Born into a working class family in London, Alfred Hitchcock
attended St. Ignatius' College to prepare for the ministry.
However, rebelling against his Catholic upbringing, he fled to
the Bohemian seacoast in 1921. He soon involved himself in
motion picture production, receiving valuable training with the
British division of Famous Players Lasky. In 1923 he began
writing scenarios for the Gainsborough Film Studios.
Hitchcock's first film, The Lodger (1925), an exciting treatment
of the Jack the Ripper story, was followed by Blackmail (1930),
the first British talking picture. Some think that Hitchcock's
next films, The Man Who Knew Too Much (1934), and The
Thirty-Nine Steps (1935), were responsible for the renaissance
in British movie making during the early 1930s.
Fame Spread in Hollywood
In 1939 Hitchcock left England with his wife and daughter to
settle in Hollywood. For the most part, his American films of
the 1940s were expensively produced and stylishly entertaining.
These included Rebecca (1940), based on a best-selling suspense
novel; Suspicion (1941), about a woman who believes her husband
is a murderer; Shadow of a Doubt (1943), the tale of a
small-town psychopath diabolically masquerading as a Good
Samaritan; Lifeboat (1944), a heavy-handed study of survival on
the open seas; and Spellbound (1945), a murder mystery about
psychoanalysts. Less ambitious but more accomplished was
Notorious (1946), praised for its rendering of place and
atmosphere. Hitchcock's first decade in Hollywood ended with two
interesting failures: The Paradine Case (1947) and Rope (1948).

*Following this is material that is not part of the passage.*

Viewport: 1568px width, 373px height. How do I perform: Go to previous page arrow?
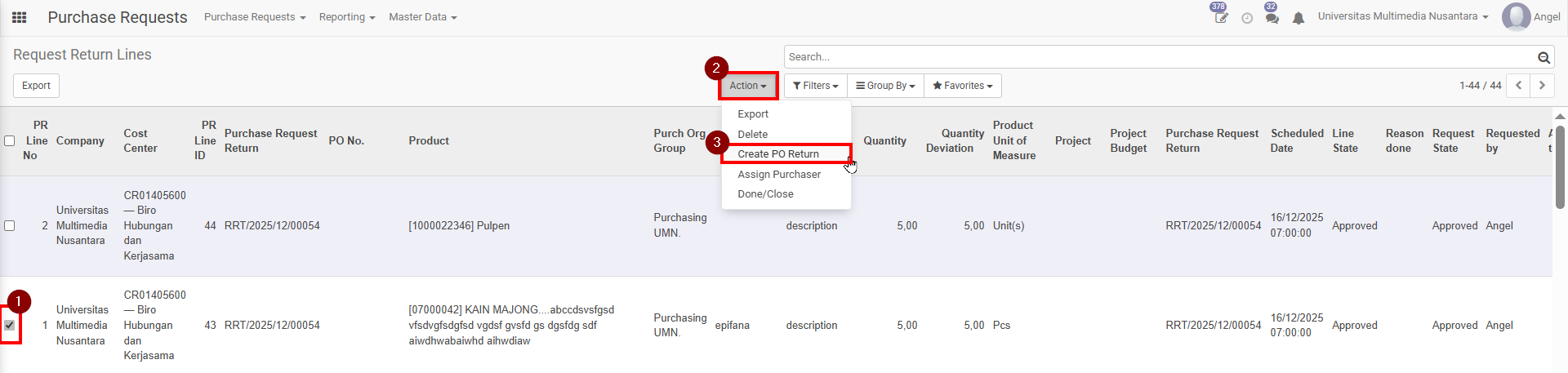[x=1518, y=86]
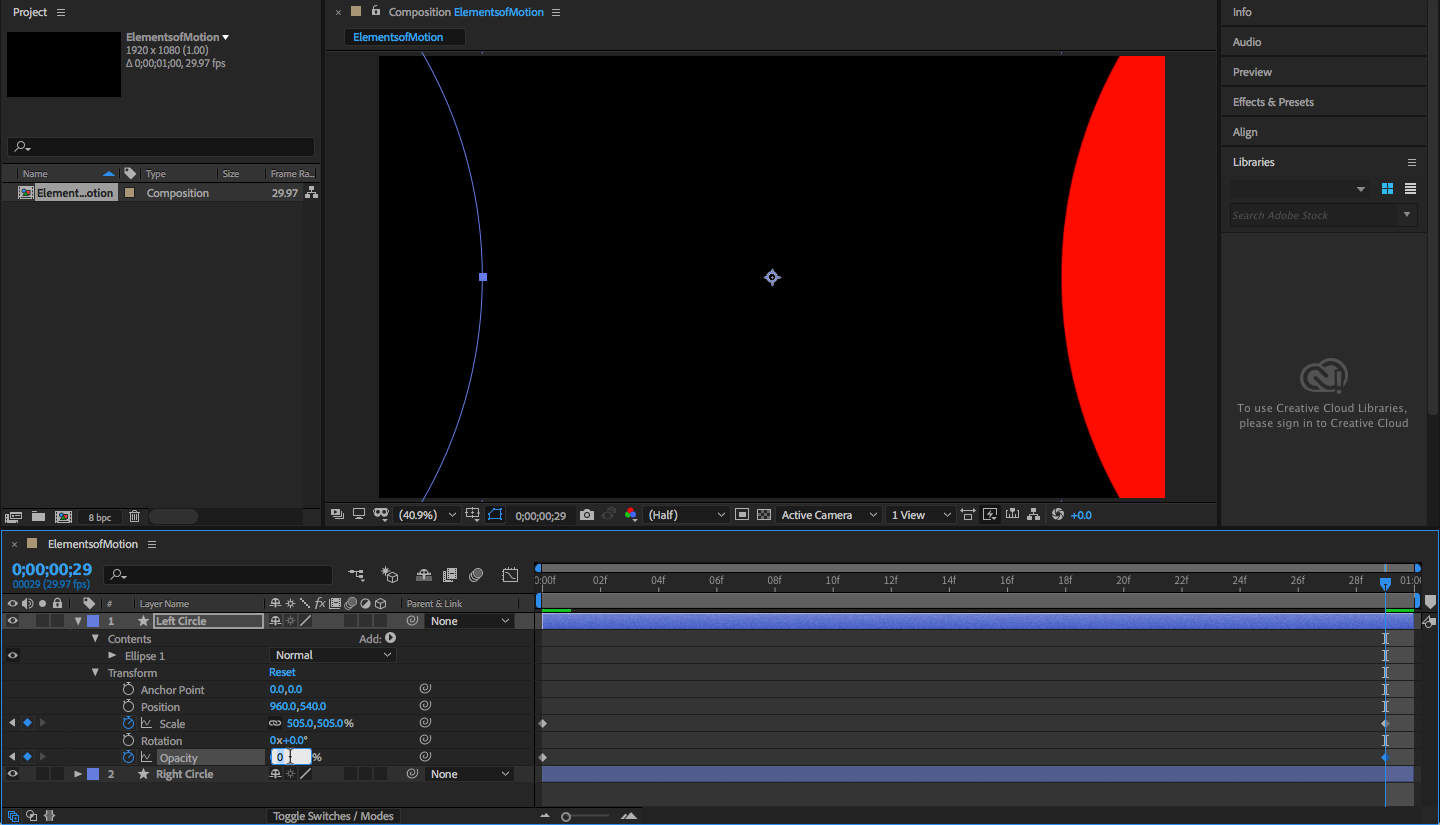Toggle the Transparency Grid in the viewer

click(x=764, y=515)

Hitchcock Became Master of Suspense
Beginning with the bizarre Strangers on a Train (1951),
Hitchcock directed a series of films that placed him among the
great artists of modern cinema. His productions of the 1950s
were stylistically freer than his earlier films and thematically
more complex. His most significant films during that time were I
Confess (1953), Rear Window (1954), To Catch a Thief (1955), The
Trouble with Harry (1956), The Man Who Knew Too Much (1956),
Vertigo (1958), and North by Northwest (1959).

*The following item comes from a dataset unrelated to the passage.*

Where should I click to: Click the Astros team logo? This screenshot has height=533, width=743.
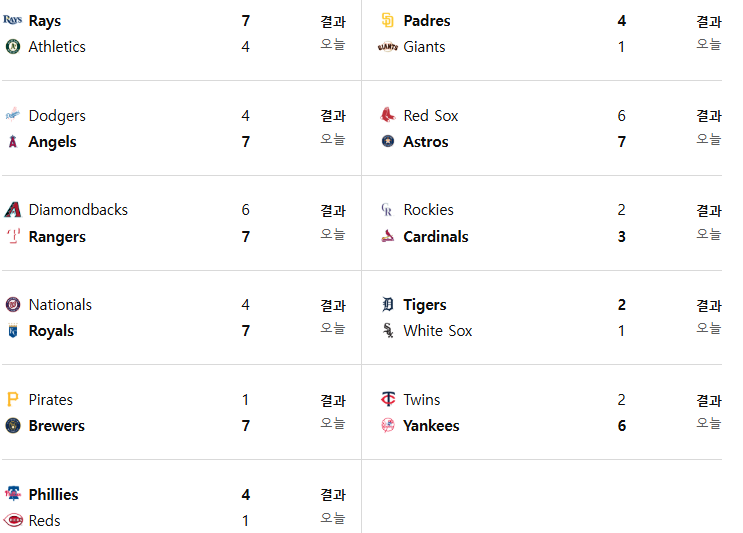388,141
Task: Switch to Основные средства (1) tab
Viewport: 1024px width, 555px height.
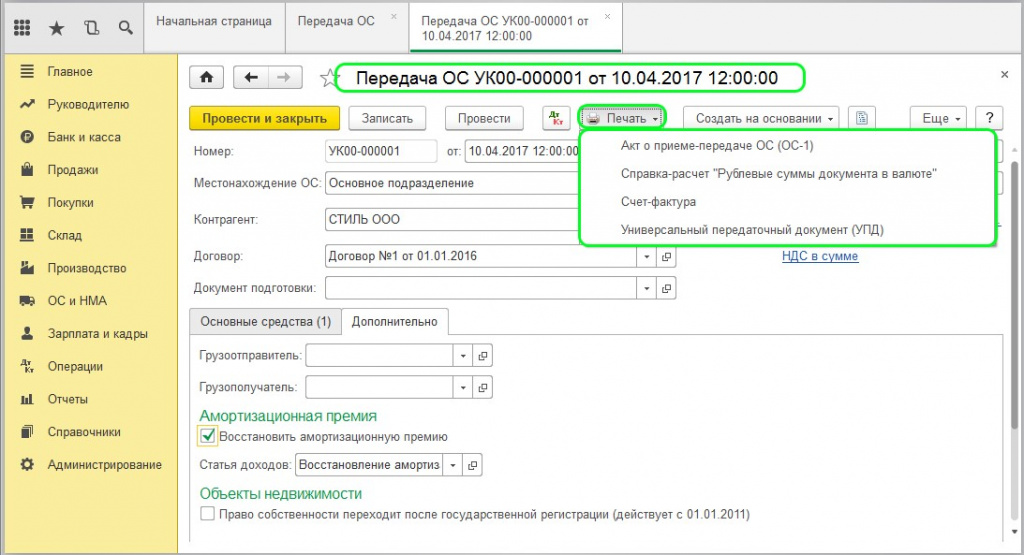Action: click(x=265, y=322)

Psycho (1960) was Hitchcock's most terrifying and controversial
film, and made an entire generation of moviegoers nervous about
taking a shower. The Birds (1963), Marnie (1964), and Family
Plot (1976) were Hitchcock's final and less brilliant films.

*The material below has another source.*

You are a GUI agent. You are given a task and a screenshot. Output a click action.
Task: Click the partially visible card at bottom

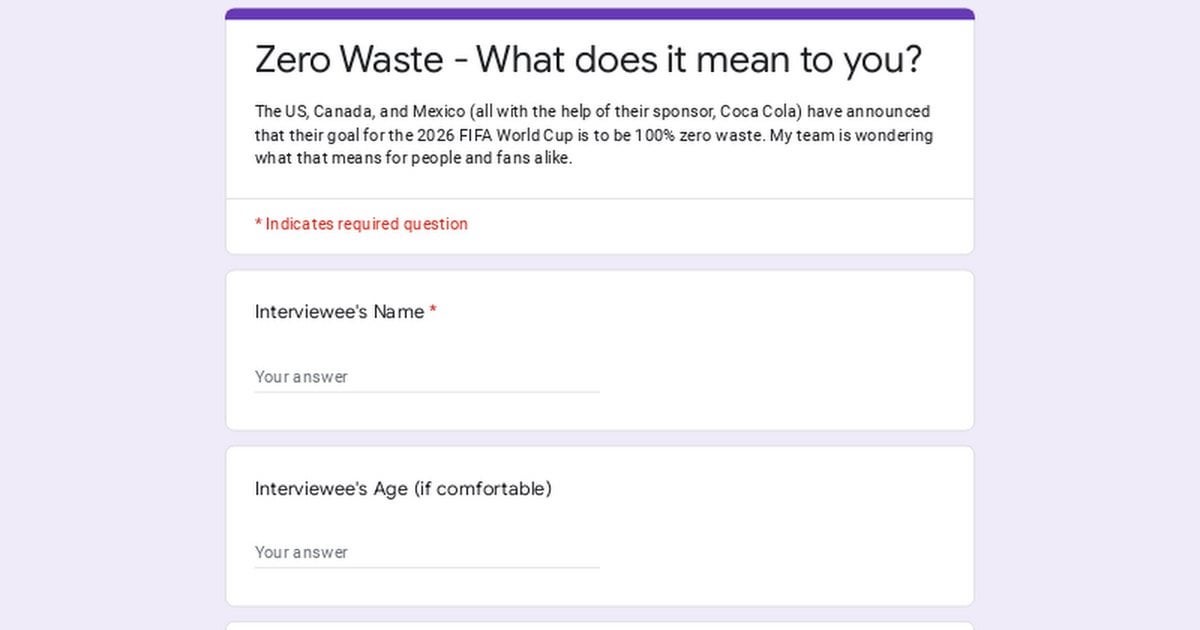(x=600, y=625)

Hitchcock also expanded his directing career into American
television, with a series that featured mini-thrillers
(1955-1965). Because of failing health, he retired from
directing after Family Plot. He was knighted in 1979 and died
soon afterward in Los Angeles on April 29, 1980.
Hitchcock Renaissance in the 1990s
Hitchcock's films enjoyed newfound popularity in the 1990s.
After a restored print of Vertigo was released in 1996 and
became surprisingly successful, plans were made to re-release
other films, such as Strangers on a Train. According to
Entertainment Weekly, as of 1997 plans were underway to remake
as many as half a dozen Hitchcock films with new casts, an idea
that met with mixed responses from Hitchcock fans.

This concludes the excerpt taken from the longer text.